The budget for 1993-94 is 2.9 million, including non-recurrent funds. Of this 1.4 million is earmarked for the purchase of materials (including 700,000 on periodicals), information systems and binding services.
The college, an Anglican foundation, was established over 150 years ago and is located on one site close to the centre of a provincial city. In recent years the college has broadened its work from its original base in teacher training, diversifying particularly into the arts and humanities and areas of professional training including nursing. Presently around 3,700 students are enrolled on full- and part-time courses.

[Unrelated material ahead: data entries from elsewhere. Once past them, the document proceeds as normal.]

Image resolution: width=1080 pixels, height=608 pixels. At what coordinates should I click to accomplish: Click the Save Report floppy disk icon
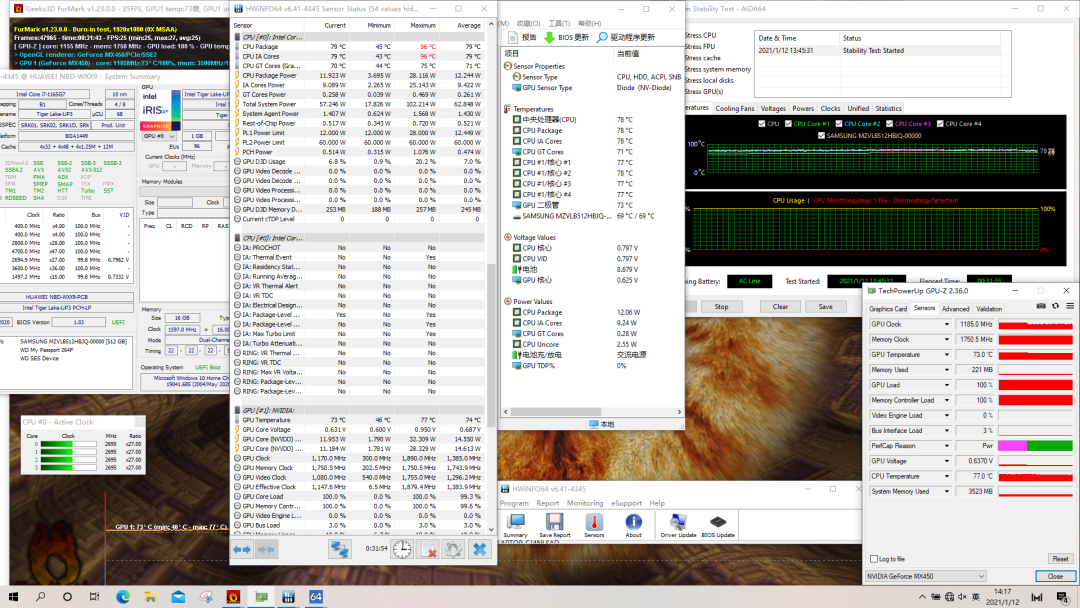point(552,522)
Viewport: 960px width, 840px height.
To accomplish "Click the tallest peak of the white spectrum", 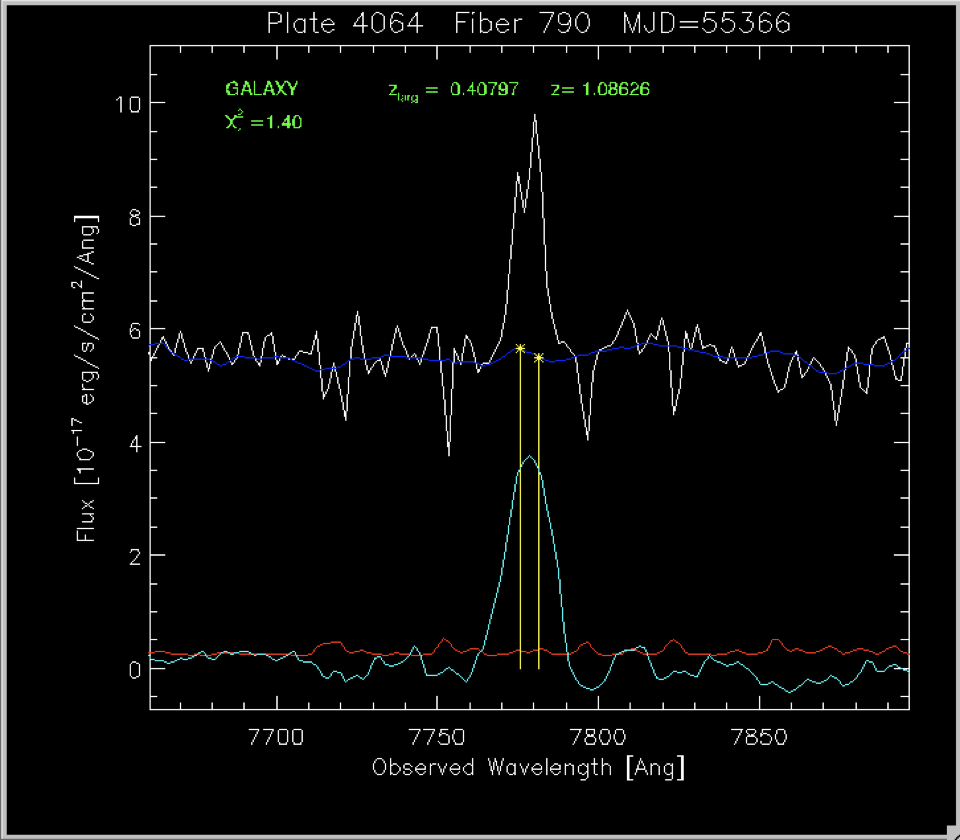I will pyautogui.click(x=535, y=115).
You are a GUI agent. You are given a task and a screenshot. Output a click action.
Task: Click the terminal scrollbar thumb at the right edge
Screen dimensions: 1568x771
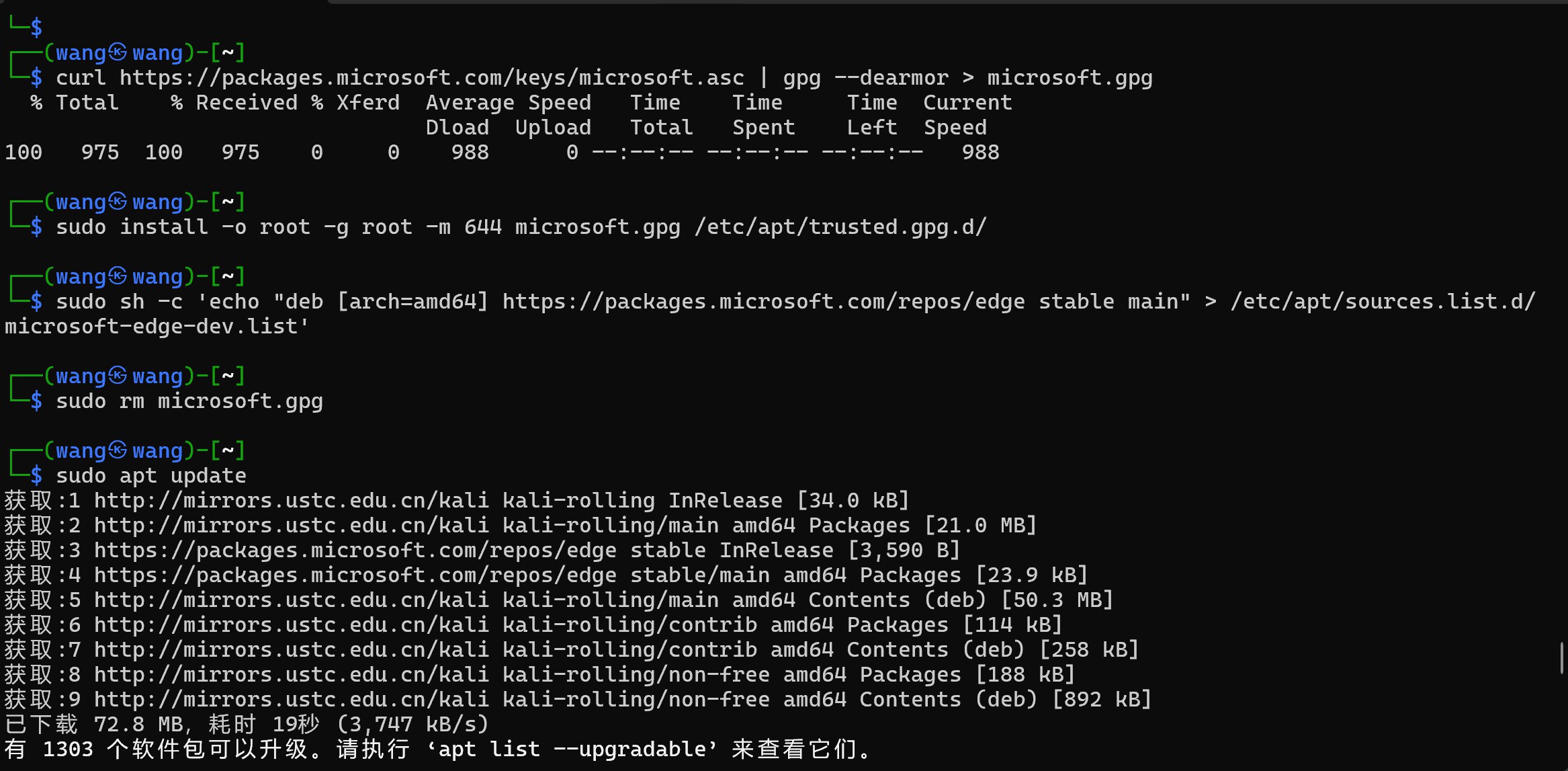tap(1561, 657)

The Learning Resources Centre is housed in a set of inter-connected buildings. As well as fulfilling the traditional role of an academic library the centre services course planning and organisation, teaching and consultancy in learning resources, and also runs video production unit of near-broadcast standard. All operations connected with issues and returns, cataloguing and classification, and acquisitions are now fully automated. The college has pioneered the use of BLCMP's circulation and cataloguing systems with audio-visual equipment and other non-book materials.
The Librarian manages the acquisition, cataloguing and circulation of the various learning resources held centrally by the college Learning Resources Centre and reports to the Co-ordinator of Learning Resources who is ex-officio a member of the Academic Board. The Library is open for 65 hours a week in term time, has over 2,700 metres of shelving, 1,600 square metres of floor area, 239 reader spaces, 15 IT spaces and two CD-ROM databases. There are 21.2 library staff (six in professional grades) serving around 4,300 users. 130,000 volumes of books and 571 current journals are held. The number of loans is over 80,000 a year.
Total annual expenditure amounts to 421,000 of which 291,000 is accounted for by staff salaries. 100,000 is spent on books and 30,000 on periodicals.